Left alone and without a source of secure income, Elizabeth lived in care homes, also thanks to the charity of the Church of Sweden, taking care of cleaning and sewing in the shelters where she was housed. Although in the last two years of her life she accompanied with a worker who lived in the neighborhood, she was still alone in the days before her death. On the night she was murdered, some witnesses saw her kissing, or talking, with a “respectable” gentleman, never identified. At one o’clock on the night of September 30, 1888, her body was found in a courtyard, with the throat still bleeding, so killed a few moments before her discovery. Elizabeth has not suffered the horrible mutilations inflicted instead on the two previous victims, probably because the killer was interrupted before being able to perform them, then forced to look for another prostitute…
Catherine Eddowes
Catherine Eddowes never married, but joined, at 21, with Thomas Conway, with whom she lived for twenty years, and with whom she had three children. The couple separated, probably due to the excessive use of alcohol by the woman. Shortly thereafter Catherine found a new companion, with whom she remained until her death. She began to prostitute occasionally to pay the rent, but her real problem was alcohol addiction. On the night of her murder, the same night Elizabeth Stride was killed, a policeman found her in the street, completely drunk and fainted. She was taken to the police station, and then released around 1 am; one witness said he had seen her with a man around 1.30.
Catherine never returned home, and the modalities of her murder are even more gruesome than the previous ones: Jack the Ripper had cut her throat, eyelids, lifted flaps of skin from her face, removed the kidneys and opened the intestine. According to the doctor who performed the autopsy, who had done this, in the dark, had to have some knowledge of anatomy. After a couple of weeks since Catherine’s death, the head of a surveillance group received a kidney by post, along with a letter “from hell”, written by a man who claimed to be the killer, and who signed with the name attributed to him by the press, Jack the Ripper.
Mary Jane Kelly
The Irish Mary Jane Kelly was the youngest of Jack the Ripper’s most recognized victims: she was only 25 when she was killed, and she was considered a very beautiful woman with red hair and blue eyes. Mary had been married for three years when her husband died in a mining accident. She had serious health problems for more than a year, and like many other women without alternatives, Mary Jane began to prostitute herself, but in brothels reserved for wealthy people.

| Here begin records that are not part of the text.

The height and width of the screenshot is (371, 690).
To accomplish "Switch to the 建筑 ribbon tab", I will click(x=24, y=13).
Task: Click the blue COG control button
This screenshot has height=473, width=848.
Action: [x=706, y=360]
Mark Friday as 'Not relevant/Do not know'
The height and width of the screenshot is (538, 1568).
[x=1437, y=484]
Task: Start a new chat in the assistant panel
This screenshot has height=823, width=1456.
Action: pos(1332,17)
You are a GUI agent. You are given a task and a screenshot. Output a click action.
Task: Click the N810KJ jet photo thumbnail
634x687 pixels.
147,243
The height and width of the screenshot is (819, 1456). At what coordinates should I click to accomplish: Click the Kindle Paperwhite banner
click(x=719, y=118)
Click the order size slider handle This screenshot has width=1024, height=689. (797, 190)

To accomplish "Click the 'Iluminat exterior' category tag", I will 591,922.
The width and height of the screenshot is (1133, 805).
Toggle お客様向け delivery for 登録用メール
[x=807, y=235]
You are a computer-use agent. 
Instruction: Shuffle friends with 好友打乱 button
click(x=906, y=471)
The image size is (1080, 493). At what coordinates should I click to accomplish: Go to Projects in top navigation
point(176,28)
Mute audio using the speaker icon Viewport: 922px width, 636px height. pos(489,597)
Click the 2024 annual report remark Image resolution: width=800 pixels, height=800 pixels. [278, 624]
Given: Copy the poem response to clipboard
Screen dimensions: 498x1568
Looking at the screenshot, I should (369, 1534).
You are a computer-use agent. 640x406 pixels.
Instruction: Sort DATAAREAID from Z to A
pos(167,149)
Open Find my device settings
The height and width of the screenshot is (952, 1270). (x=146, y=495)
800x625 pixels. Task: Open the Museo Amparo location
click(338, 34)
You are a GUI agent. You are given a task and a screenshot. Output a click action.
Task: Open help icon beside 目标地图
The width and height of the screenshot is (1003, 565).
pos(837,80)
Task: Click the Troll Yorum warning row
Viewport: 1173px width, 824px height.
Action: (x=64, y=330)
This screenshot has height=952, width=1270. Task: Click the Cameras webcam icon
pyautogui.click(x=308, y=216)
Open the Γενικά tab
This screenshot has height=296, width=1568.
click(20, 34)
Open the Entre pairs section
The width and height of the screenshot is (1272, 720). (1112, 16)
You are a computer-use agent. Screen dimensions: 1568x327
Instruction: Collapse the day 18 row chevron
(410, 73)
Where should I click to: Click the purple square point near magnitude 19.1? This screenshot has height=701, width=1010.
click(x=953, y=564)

When she met Joseph Barnett, she went to live in the East End, changing lodging several times with her partner, or because they did not pay the rent, or because they were often drunk. Barnett, who had recently left Mary Jane, but still continued to see her, told that the fear of Jack the Ripper had pushed the woman to sometimes host in her small room some prostitutes who did not know where to sleep.
During the night between 8 and 9 November, Mary was heard singing while in her room, and she was seen around 2.30, together with a well-dressed man, outside the front door. The next morning, a person in charge of the landlord, who was to collect the rent, found himself in front of a chilling show, too bloody even to describe. This time Jack the Ripper, in addition to the horrendous mutilations, had opened the pericardium and removed the heart, which was not found with the other organs scattered throughout the room.